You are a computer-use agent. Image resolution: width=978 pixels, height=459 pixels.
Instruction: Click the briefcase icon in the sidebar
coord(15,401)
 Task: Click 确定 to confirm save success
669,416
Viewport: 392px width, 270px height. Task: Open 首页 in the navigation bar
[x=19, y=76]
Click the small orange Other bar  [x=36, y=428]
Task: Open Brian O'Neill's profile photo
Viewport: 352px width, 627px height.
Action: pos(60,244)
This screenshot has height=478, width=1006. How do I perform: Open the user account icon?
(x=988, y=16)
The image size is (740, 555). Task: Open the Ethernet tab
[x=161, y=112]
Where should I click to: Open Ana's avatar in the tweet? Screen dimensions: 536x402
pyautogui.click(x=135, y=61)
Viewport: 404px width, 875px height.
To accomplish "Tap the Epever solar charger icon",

____________

PROBLEM DETAILS ▸ Every line above is to be duplicated exactly as shown.

RESPONSE AREA ▸
You are a computer-use agent. Image resolution: width=978 pixels, height=459 pixels.
Instruction: Click the briefcase icon in the sidebar
coord(15,401)
 Task: Click 确定 to confirm save success
669,416
Viewport: 392px width, 270px height. Task: Open 首页 in the navigation bar
[x=19, y=76]
Click the small orange Other bar  [x=36, y=428]
Task: Open Brian O'Neill's profile photo
Viewport: 352px width, 627px height.
Action: pos(60,244)
This screenshot has height=478, width=1006. How do I perform: Open the user account icon?
(x=988, y=16)
The image size is (740, 555). Task: Open the Ethernet tab
[x=161, y=112]
Where should I click to: Open Ana's avatar in the tweet? Screen dimensions: 536x402
pyautogui.click(x=135, y=61)
Viewport: 404px width, 875px height.
To accomplish "Tap the Epever solar charger icon",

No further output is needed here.